Kaizen virou seu corpo em direção à princesa e, enquanto alisava a parte de trás do pescoço com nervosismo, disse sorrindo:
“Sim, eu sou. Peço desculpas por não ter lhe contado antes. Eu havia esquecido esse pequeno detalhe.”

Ravastine ficou atônita com a revelação de que Kaizen era um Psíquico. Isso simplesmente a deixou sem palavras, e Kaizen percebeu isso instantaneamente.

“Você está bem?” Ele perguntou, preocupado.

Ela olhou para ele um pouco perdida e então desviou o olhar mais uma vez, como fizera no início da viagem.

“S-sim. Eu só preciso de um tempo para pensar, e acho que você precisa de um tempo para falar com eles em particular também.” Ela respondeu.

Respeitando o pedido da princesa, o Psíquico assentiu, e ela foi para o canto da câmara perto da entrada.

Por sua parte, Kaizen virou-se em direção às Skogsrås, elas ainda o olhavam com verdadeira admiração. Seus olhos eram grandes e havia um brilho incomum neles. Esse brilho não era apenas um brilho de felicidade e entusiasmo comum em humanos, mas um brilho dourado que envolvia suas pupilas.

“Sua aura… é tão pura e caótica ao mesmo tempo. Isso é incrível…” Uma delas disse.

“Talvez seja a evidência de seu dever de equilíbrio para o mundo.” Outra comentou.

“Eu nunca vi uma aura como… esta.”

“Isso deve ser algo só digno de um Psíquico.”
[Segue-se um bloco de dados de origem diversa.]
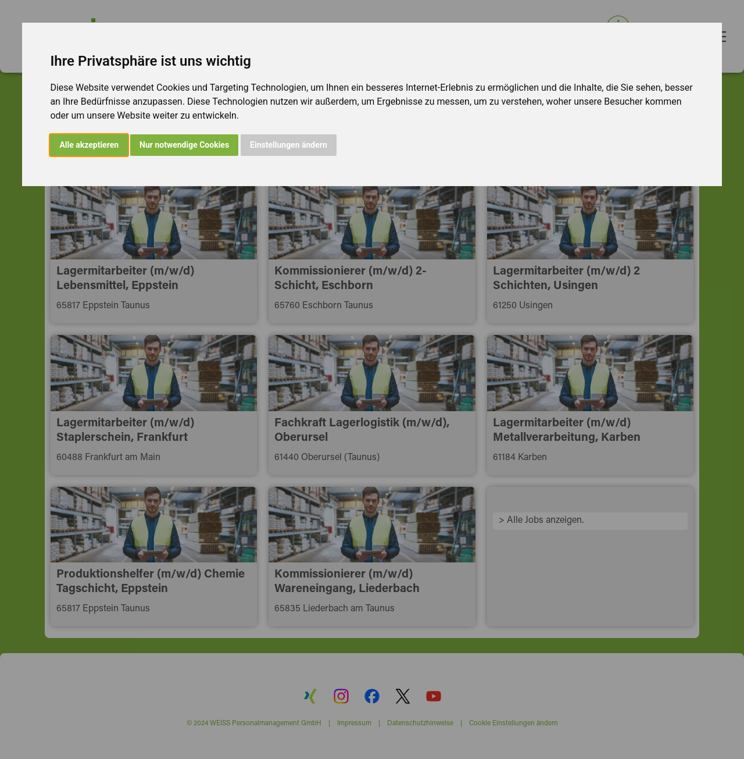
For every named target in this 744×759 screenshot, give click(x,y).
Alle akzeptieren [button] (89, 144)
Entretanto, Kaizen não estava feliz nem irritado com esses elogios, pois não eram para ele, mas para sua classe, algo que ele apenas teve sorte de conseguir, não era seu mérito. Em vez de sorrir como normalmente fazia quando recebia elogios, ele abaixou a cabeça para as Skogsrås e falou:
“Sinto muito por não ter vindo antes. Sua clareira foi destruída por essas… pessoas loucas.”

As Skogsrås se surpreenderam com a postura do Psíquico, olharam umas para as outras e então se curvaram um pouco para ele também.

“Você chegou na hora certa. Parte do nosso lar foi destruída, mas, graças a você, nosso lar, esta floresta, permanece praticamente intocada.”

“Sim, Senhor Psíquico. Devemos tudo a você… Quem sabe o que teria acontecido conosco se eles tivessem conseguido nos capturar…”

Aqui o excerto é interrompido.